Well, when eight different people email you about a story in the news, it's probably a sign that you should post about it! Thank you to everyone who sent emails about this amazing story.
Earlier in the week I posted about breastfeeding in emergencies, prompted by the disasters in Burma and China. Later, a story emerged about a mother (and policewoman) who has been nursing nine different babies in the wake of the earthquake in China. Five were orphaned, and some had mothers who were unable to produce enough milk for them.
Here's the video on CNN. The Chinese press have named her "China's Mother #1."
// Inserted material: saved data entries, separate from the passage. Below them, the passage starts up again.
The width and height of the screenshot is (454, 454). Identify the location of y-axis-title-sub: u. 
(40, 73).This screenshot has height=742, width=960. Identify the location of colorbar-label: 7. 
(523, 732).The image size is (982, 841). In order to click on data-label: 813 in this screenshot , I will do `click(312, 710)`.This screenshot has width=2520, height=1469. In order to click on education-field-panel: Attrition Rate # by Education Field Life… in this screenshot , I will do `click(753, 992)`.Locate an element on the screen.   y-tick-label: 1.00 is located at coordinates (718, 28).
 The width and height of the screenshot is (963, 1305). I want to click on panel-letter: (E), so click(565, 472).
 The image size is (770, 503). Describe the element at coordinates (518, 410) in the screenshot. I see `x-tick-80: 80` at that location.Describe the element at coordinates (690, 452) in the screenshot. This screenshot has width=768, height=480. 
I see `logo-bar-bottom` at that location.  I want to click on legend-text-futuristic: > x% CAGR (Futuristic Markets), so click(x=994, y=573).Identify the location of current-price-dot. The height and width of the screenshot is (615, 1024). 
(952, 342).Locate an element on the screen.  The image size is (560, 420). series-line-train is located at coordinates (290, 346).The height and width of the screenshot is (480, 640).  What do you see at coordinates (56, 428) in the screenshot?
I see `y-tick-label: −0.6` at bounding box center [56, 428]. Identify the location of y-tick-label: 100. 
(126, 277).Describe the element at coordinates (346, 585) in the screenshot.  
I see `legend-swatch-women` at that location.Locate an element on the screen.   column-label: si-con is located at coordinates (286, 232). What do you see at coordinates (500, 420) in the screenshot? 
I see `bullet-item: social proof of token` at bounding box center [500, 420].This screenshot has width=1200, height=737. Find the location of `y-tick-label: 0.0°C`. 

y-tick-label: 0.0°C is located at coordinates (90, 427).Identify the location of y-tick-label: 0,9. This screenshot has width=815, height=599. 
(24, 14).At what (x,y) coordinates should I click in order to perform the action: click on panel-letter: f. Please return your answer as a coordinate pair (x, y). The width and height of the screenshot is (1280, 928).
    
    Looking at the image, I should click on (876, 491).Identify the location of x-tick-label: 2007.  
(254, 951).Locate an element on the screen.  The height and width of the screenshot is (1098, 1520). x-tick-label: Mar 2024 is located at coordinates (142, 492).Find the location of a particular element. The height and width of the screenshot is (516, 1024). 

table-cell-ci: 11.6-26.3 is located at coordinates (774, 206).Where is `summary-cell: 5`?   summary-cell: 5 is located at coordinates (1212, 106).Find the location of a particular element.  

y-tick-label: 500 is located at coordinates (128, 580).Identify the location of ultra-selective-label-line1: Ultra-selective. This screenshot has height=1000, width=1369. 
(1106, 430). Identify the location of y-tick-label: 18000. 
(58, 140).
According to the Emergency Nutrition Network, wet nursing is an option to be explored in cases of disaster:
Mothers who have stopped breastfeeding should be encouraged and provided with assistance to start breastfeeding again (i.e. to relactate). In cases where there are babies whose mothers have died or cannot be located, the option of wet nursing, where another woman breastfeeds the baby, should be explored. In such situations babies may be breastfed by a woman who is already breastfeeding, or a friend or relative may relactate.
Of course, HIV can be passed through breastmilk, so the preferred option is screened and pasteurized donor milk. Unfortunately, supplies of donor milk are often not available in emergencies. So the question in these cases becomes: what is the risk to the baby from wet nursing, versus the risk of life-threatening diarrhea/dehydration caused by unclean water, or even starvation?